Come precisato dalla Notizia, il “Piano strutturale di bilancio” è uno strumento strategico che mira a definire in modo chiaro e preciso il percorso della spesa netta aggregata, oltre a delineare le Riforme e gli Investimenti che il Paese intende realizzare in un determinato arco temporale. Dopo l’approvazione del Consiglio dei Ministri, il Documento dovrà passare al vaglio del Parlamento, come stabilito dalla procedura scelta dall’Italia, prima di essere inviato a Bruxelles.

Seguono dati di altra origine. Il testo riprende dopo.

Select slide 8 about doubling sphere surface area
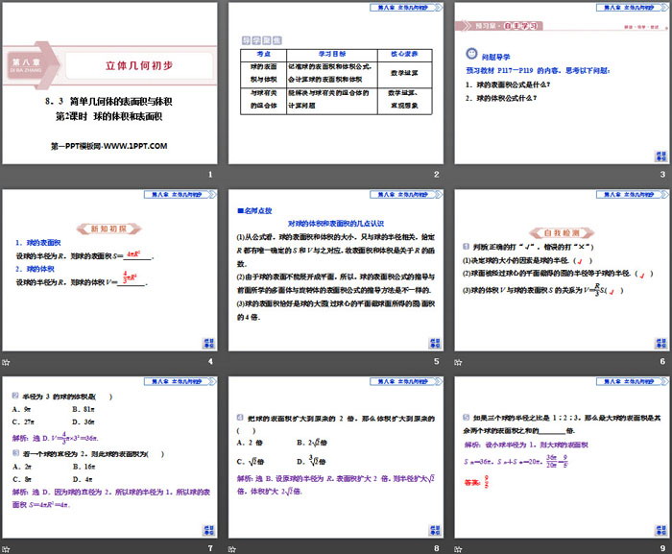 pyautogui.click(x=335, y=459)
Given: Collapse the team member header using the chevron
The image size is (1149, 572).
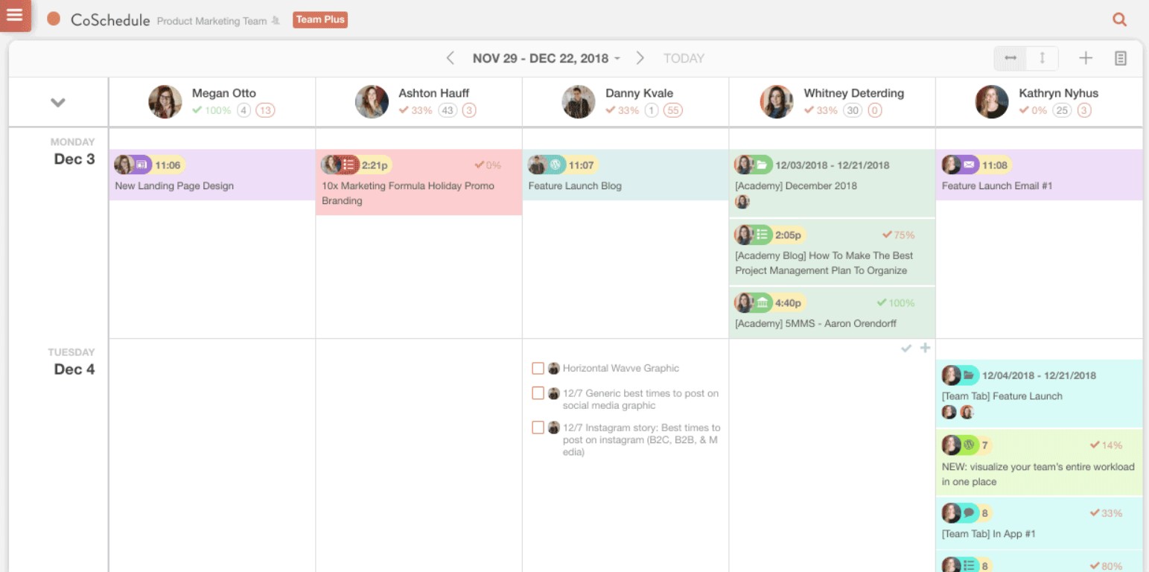Looking at the screenshot, I should coord(58,102).
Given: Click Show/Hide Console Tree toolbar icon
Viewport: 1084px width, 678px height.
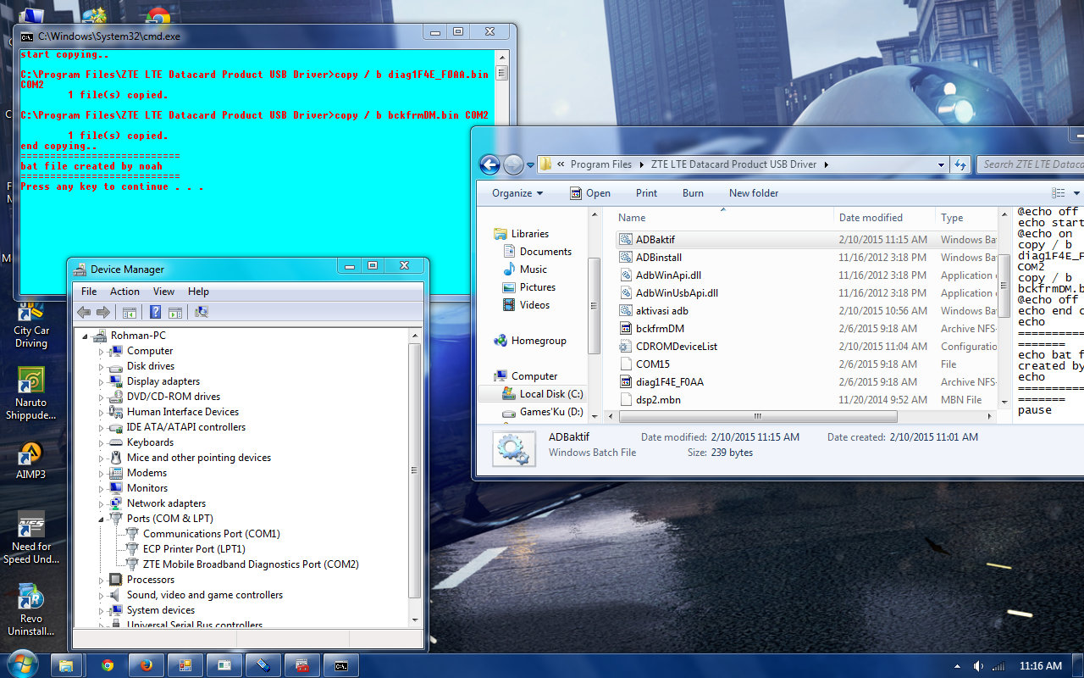Looking at the screenshot, I should (130, 312).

L’obiettivo principale del “Piano” è di stabilire una traiettoria per il nuovo aggregato di riferimento, la spesa netta, che sia coerente con le nuove regole europee e con l’orizzonte temporale stabilito per il rientro dai deficit eccessivi. Tale rientro dovrà avvenire entro un periodo di 4 anni, eventualmente estendibile fino a 7 anni in presenza di specifici criteri. Il documento conterrà, dunque, indicazioni sul deficit per il periodo di programmazione, ma la vera novità risiede nella valutazione della spesa netta come variabile di riferimento. Questa spesa si riferisce a quella parte del bilancio non coperta da nuove entrate o risorse europee, escludendo interessi sul debito ed effetti ciclici di spese specifiche.

Per poter beneficiare dell’estensione a 7 anni, il “Piano” dovrà includere un insieme di Riforme strutturali e Investimenti che rispondano alle raccomandazioni specifiche formulate dal Consiglio nell’ambito del Semestre europeo e che affrontino le difficoltà strutturali del Paese.

La preparazione del “Piano” richiede una programmazione attenta dell’utilizzo delle risorse pubbliche e un monitoraggio costante dell’evoluzione della spesa netta, sia durante l’anno in corso che lungo tutto l’arco temporale del “Piano”. Come indicato nel “Documento di economia e finanza” (“Def”) del 2024, il “Piano” sostituirà in parte le sezioni di tale documento, semplificando così le procedure di bilancio.

A partire dal prossimo anno, il “Piano strutturale di bilancio” dovrà essere presentato ogni 5 anni, entro il 30 aprile dell’ultimo anno del “Piano” in vigore, con la possibilità di prorogare tale scadenza in caso di necessità. Questa nuova scadenza potrebbe rendere superflua la presentazione dei tradizionali “Def” e “Nadef”.

Gli obiettivi programmatici fissati nel “Piano” saranno soggetti a revisione solo in circostanze particolari, come il cambio di Governo o condizioni oggettive che impediscano l’attuazione del “Piano”. Inoltre, la loro attuazione sarà monitorata annualmente, con una relazione sui progressi da presentare ogni anno entro il 30 aprile.

È importante notare che, nonostante le modifiche apportate dalla Riforma, il “Documento programmatico di bilancio” (“Dpb”) dovrà continuare ad essere presentato alla Commissione Europea entro il 15 ottobre di ogni anno. Questo documento dovrà allinearsi al percorso di spesa netta stabilito dal “Piano strutturale”, garantendo la coerenza della Manovra di bilancio con gli obiettivi a medio termine.

In attesa di un aggiornamento della normativa contabile nazionale per allinearla alle nuove regole europee, la “Legge di bilancio” per il 2025 seguirà ancora le procedure previste dalla legislazione vigente. Tuttavia, questo nuovo approccio potrebbe segnare l’inizio di un significativo cambiamento nelle modalità con cui l’Italia gestisce la propria finanza pubblica, con un maggiore focus sulla sostenibilità e sul controllo della spesa netta.